I recently had an opportunity to read a couple of my fellow npENGAGE bloggers’ posts that offered tips for year-end appeals. Marc Pitman’s Eight Steps to Writing Successful Fundraising Appeals provides a fantastic step-by-step process for writing a great appeal letter, while Michael Quevli’s Dare to Be Different encourages creativity in your annual giving efforts. I was thrilled to learn some new tips–proof that you really can teach an old dog new tricks!
I cringed, however, as these also made me recall a few of my fundraising flops. Most, fortunately, were committed when I was a novice Director of Development trying to keep too many balls aloft. And, while I know I haven’t been alone in my blunders, perhaps sharing them will help others avoid similar pitfalls.
Missing In Action
Are you missing gifts from significant past donors who typically have given by now? If so, make sure that your best intentions haven’t gotten the best of you. If you have pulled names from your annual fund mailing because you plan on meeting with them personally, get a letter out to them today! If you do get together with them later in your fiscal year, fantastic! If they are a legitimate prospect, they aren’t going to turn down a visit just because they already mailed a check. But, they are very unlikely to mail you a check if you don’t ask! I found the source of a $12,000 annual giving shortfall one year when I realized many $1000+ donors hadn’t been solicited. Trust me, you do not want to explain that one to your boss!
Low Ball Lucy
Have you given past donors too much of an opportunity to give less this year than in the past? Your response vehicles and ask arrays should accommodate your gift request. If a donor gave $250 last year, do not send a response card with a $50 option. Customizing your response vehicles to coincide with your ask amounts can significantly reduce decreases in giving.

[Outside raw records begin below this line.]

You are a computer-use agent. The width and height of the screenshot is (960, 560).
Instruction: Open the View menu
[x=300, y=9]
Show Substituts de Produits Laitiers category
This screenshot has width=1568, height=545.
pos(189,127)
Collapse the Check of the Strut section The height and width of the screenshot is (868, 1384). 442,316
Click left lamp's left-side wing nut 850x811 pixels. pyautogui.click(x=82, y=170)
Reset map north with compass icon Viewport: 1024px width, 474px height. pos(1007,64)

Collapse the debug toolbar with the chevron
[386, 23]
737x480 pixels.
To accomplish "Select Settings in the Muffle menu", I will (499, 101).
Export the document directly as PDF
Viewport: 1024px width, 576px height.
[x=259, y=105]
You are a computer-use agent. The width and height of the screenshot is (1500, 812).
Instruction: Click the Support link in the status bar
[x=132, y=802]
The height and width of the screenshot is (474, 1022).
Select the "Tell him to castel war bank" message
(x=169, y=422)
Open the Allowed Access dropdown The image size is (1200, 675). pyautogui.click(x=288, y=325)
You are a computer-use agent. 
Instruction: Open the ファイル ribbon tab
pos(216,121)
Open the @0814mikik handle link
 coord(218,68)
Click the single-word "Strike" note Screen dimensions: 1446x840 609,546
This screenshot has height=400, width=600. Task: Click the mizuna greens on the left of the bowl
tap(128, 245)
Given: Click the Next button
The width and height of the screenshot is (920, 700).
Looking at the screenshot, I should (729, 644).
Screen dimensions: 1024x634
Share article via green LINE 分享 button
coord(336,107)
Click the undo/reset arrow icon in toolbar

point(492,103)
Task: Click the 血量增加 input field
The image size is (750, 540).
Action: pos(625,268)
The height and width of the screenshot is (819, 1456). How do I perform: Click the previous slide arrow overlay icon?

Speaking of Response Vehicles…
Send one! In the words of Mark Pitman, sending an appeal without a reply device “is a waste of time.” Obviously this probably isn’t your intent, but trust me, in the scurry of year-end activities, it can happen! Whether are working with a direct mail firm or getting the mailing out the door yourself, make sure all pieces are included. Leave nothing to chance!
Timing is Everything
Take the post office seriously when they tell you how long mail can take this time of year. If the focus of your appeal is giving before December 31, it won’t make much sense to the prospect if it arrives January 2. It simply makes you look like a very poor planner. Think about how you respond when you get a newsletter filled with dates and events that have already passed. It doesn’t give you a very good feeling about the sophistication of the organization. Plan ahead, and get that schedule firmed up now for any last minute mailings.
These may all seem like basic common sense—and, in fact, they are. But, as most seasoned development professionals will admit, things get crazy this time of year. With a little planning and attention to detail, you can ensure year-end success rather than year-end disaster!